Under the assumption that Pb_type indeed matters, I now wish to determine how the different levels of the Pb_type differ when scored against each other using a PostHoc pair-wise comparison. I do this using the emmeans package, via the following formula:
emmeans::emmeans(m1_DD4, pairwise ~ Pb_type, adjust = "Tukey")
Which results in the following output:
$emmeans
Pb_type emmean SE df asymp.LCL asymp.UCL
DC 0.128 0.120 Inf -1.72e-01 0.427
NG 0.280 0.115 Inf -5.30e-03 0.566
Silence -20.025 452.945 Inf -1.15e+03 1108.223
Song 0.349 0.104 Inf 8.96e-02 0.608
Results are given on the logit (not the response) scale.
Confidence level used: 0.95
Conf-level adjustment: sidak method for 4 estimates
$contrasts
contrast estimate SE df z.ratio p.value
DC - NG -0.1527 0.164 Inf -0.931 0.7882
DC - Silence 20.1523 452.945 Inf 0.044 1.0000
DC - Song -0.2211 0.156 Inf -1.417 0.4887
NG - Silence 20.3050 452.945 Inf 0.045 1.0000
NG - Song -0.0684 0.152 Inf -0.449 0.9698
Silence - Song -20.3734 452.945 Inf -0.045 1.0000
Results are given on the log odds ratio (not the response) scale.
P value adjustment: tukey method for comparing a family of 4 estimates
Here a few things stand out:
My df = INF. From here, I undestand that this presents no issue and that this is how
emmeanslabels asymptotic results.In both my original model summary and here, it can be seen that for Silence there is a huge Standard error.
None of the values are significant.
This leaves me with 2 questions:
- Why is my standard error so high, and does this present a problem?

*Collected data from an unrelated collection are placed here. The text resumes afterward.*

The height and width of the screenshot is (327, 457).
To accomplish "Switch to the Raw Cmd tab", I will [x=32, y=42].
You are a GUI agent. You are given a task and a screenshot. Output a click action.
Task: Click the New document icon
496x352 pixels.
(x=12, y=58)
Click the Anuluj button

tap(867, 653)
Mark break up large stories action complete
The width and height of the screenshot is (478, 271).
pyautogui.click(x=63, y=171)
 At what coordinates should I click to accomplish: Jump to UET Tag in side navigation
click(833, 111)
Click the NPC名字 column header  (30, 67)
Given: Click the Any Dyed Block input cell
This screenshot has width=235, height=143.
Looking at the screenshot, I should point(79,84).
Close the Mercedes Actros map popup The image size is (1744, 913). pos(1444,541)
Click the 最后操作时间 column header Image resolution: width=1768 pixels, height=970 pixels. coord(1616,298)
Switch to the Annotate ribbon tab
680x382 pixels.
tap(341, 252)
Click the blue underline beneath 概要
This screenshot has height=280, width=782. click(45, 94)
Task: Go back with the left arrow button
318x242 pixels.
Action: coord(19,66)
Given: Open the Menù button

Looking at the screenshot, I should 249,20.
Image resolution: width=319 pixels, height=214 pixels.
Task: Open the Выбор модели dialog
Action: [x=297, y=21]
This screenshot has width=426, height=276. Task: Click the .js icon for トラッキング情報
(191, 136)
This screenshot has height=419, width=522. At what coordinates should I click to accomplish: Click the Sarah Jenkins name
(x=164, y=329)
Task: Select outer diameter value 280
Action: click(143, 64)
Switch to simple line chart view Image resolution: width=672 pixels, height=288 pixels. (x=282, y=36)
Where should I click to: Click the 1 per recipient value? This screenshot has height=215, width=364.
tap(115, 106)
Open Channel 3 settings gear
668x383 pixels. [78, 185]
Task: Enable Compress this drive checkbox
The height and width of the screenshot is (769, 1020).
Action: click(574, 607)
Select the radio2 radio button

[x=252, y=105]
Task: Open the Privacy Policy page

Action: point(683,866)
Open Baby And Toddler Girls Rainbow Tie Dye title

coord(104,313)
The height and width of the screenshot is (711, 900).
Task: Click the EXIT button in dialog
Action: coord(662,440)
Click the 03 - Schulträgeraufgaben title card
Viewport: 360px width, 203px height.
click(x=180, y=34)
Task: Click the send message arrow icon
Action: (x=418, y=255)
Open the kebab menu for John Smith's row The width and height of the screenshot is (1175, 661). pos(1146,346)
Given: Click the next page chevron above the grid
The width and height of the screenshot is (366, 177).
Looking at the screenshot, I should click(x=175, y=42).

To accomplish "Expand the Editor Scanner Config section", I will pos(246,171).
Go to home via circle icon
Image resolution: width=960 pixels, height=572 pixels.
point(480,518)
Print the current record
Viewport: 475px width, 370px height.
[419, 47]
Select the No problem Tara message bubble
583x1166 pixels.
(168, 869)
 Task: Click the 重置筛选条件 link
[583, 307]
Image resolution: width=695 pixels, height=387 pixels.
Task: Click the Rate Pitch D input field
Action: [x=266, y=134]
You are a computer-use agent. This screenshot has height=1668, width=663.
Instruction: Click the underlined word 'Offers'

To answer this it might be necessary to know more about my data. So in short: All
Pb_typetreatments are different playbacks, and the silence served as a control treatment. The response variableGotoPBis either Y/N and represents whether individuals approached the playback (Y) or not (N). In the case of silence, as there never truly was playback, all values for GotoPB are N. - How can none of the comparisons of
Pb_typebe significant, yet including it in the model results in a significantly better fit (with a much lower AIC). Is something wrong here? And if not, how should I interpret this?
Kind regards.